A common response to these traffic problems is to expand the capacity of roadways (e.g., adding vehicle lanes, etc.). However, this solution is costly and requires significant planning and time to implement. Additionally, construction sites are dangerous and are a disruption to normal traffic patterns that often lasts for years. Other methods for alleviating traffic issues is to make roadways, vehicles and driving patterns more effective at responding to traffic. For example, certain cities have constructed special express lanes that are reserved for one group of vehicles (e.g., local traffic) while leaving standard roadways for other traffic (e.g., non-local/interstate traffic).
More recently, the idea of platooning vehicles has arisen as a possible solution for traffic issues. Vehicle platooning is a proposed method for partially or fully autonomously operating a group of road vehicles together, with narrow gaps provided between adjacent vehicles. Platooning is proposed to reduce fuel consumption, improve safety and traffic efficiency, etc. A number of vehicle platooning systems have been proposed, including Project SARTRE (Safe Road Trains for the Environment), which defines a platoon (or “road train”) as a collection of electronically-linked “slave vehicles” that automatically follow a manually-driven heavy lead vehicle on conventional roadways. Another project, PATH, has focused on platooning fully automated heavy trucks in a close formation and in a dedicated lane of traffic in order to increase traffic capacity, reduce energy costs, and to improve safety. To be automated, many of these proposed systems require sophisticated sensor systems that provide both longitudinal control (i.e., controlling the distance between one vehicle and vehicles adjacent that vehicle) and lateral control (i.e., controlling the positioning of the vehicle within traffic lanes) of the vehicles. In other cases, extensive modifications or additions to the existing road surface are required (e.g., magnetic markers for use in the lateral control of vehicles, dedicated traffic lanes).

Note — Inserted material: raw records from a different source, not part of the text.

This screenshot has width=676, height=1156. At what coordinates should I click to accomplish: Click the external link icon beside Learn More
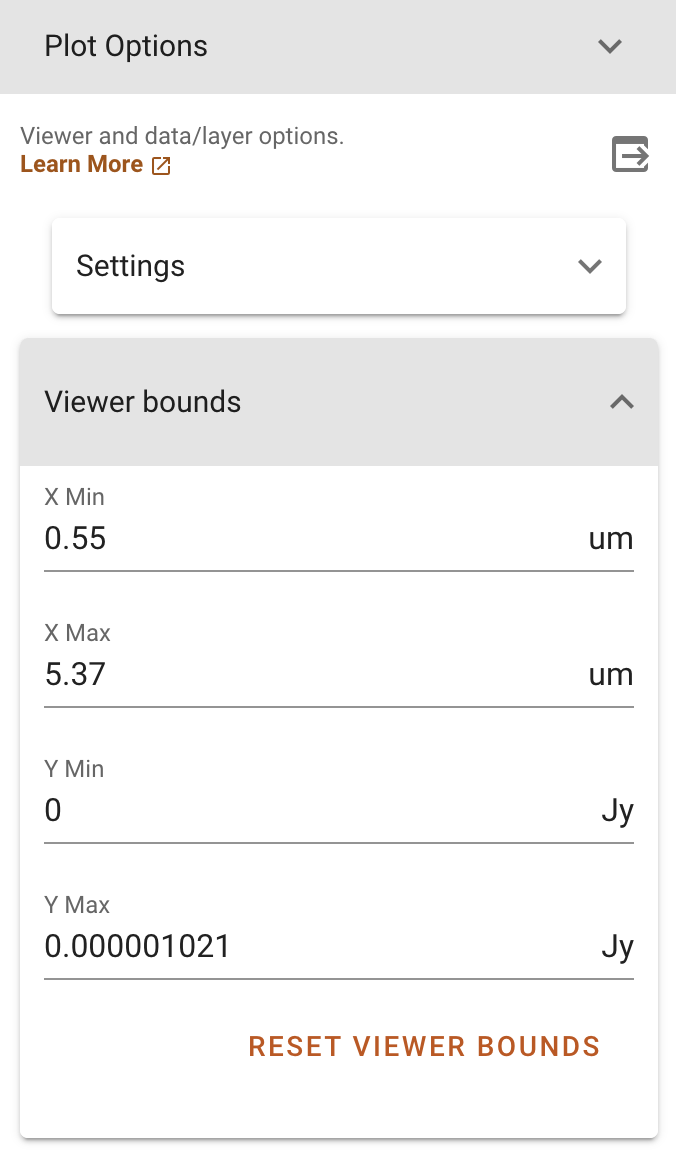point(161,166)
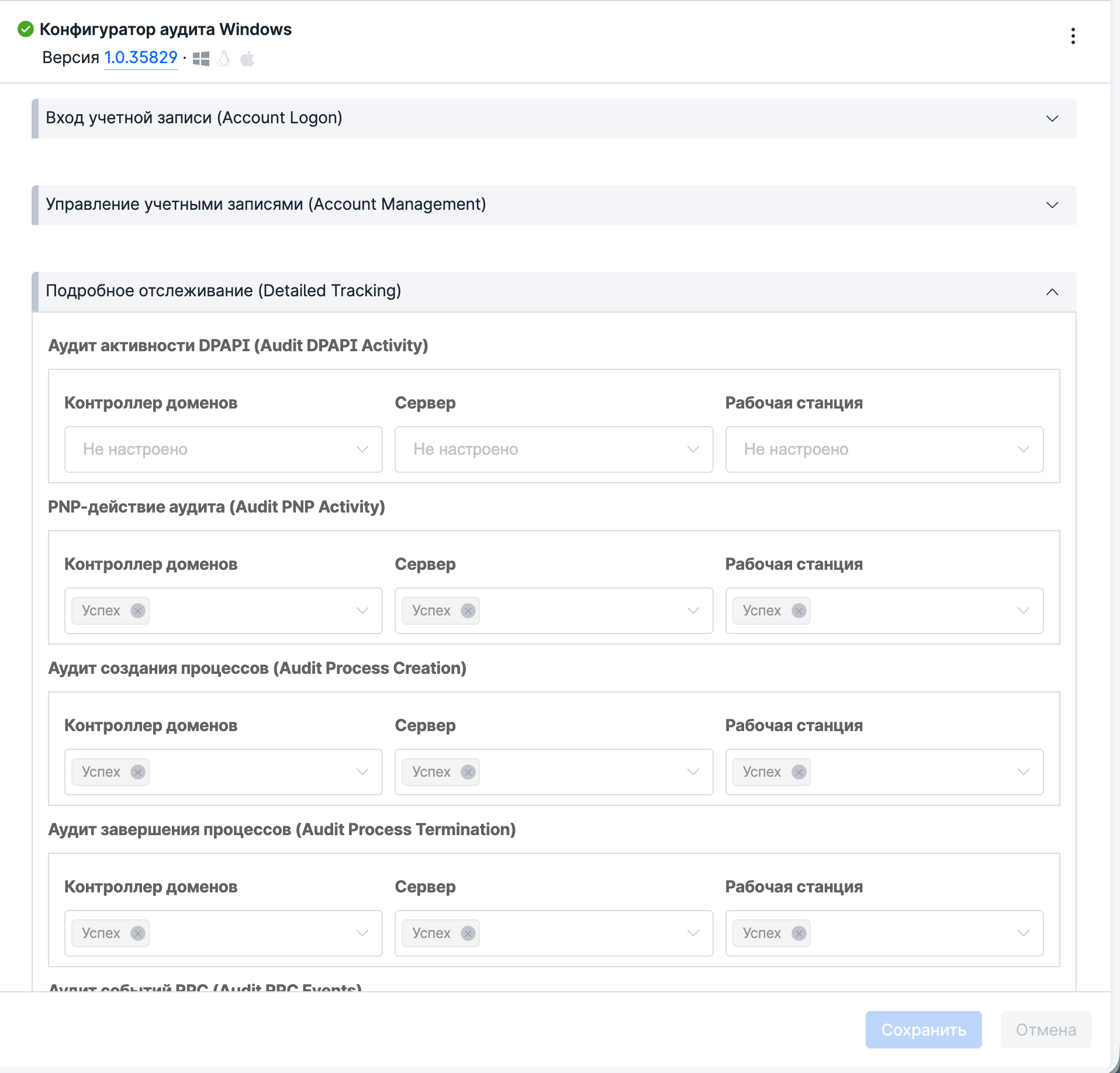The height and width of the screenshot is (1073, 1120).
Task: Click the Apple platform icon
Action: [x=247, y=58]
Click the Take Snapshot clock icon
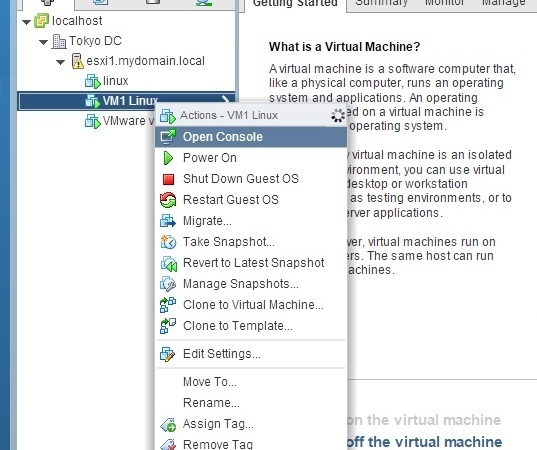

Finally, transportation of bulk cargo and people via rail has also been used in the past. Typically, trains are comprised of several train cars that are linked together and that hold cargo and passengers. These cars are pulled along train tracks by one or more locomotives. Transportation of cargo by rail is typically more fuel efficient and more economical than transportation of that cargo by road vehicle. This is particularly true when large cargo loads are transferred over long distances, but is not true for small loads or short distances. For this reason, transportation by rail is often reserved for long distance travel of large loads. A main disadvantage of rail transport is the lack of flexibility. Since trains are confined to travel on rails, trains may only be used to transport cargo and passengers where rails exist, whereas transport by road is highly flexible.
Another disadvantage of rail transport is that loading a train is time and labor intensive. For example, many goods transported from a factory are often initially loaded onto a truck at the factory by hand, transported to a rail yard on the truck, unloaded from the truck and then loaded onto the train by hand. To maximize cost and efficiency of the train, this process is repeated numerous times to prepare several train cars for simultaneous transport as part of a single train. However, before the train can depart, the train cars must then be organized and connected in a specific order. They are typically grouped based on their final destination, with train cars intended for the same final destination being connected together. At each of the final destinations, goods are, again, manually unloaded from the train car and loaded onto transport vehicles.
What is needed, therefore, is a system and method for transporting cargo and people that addresses the above issues.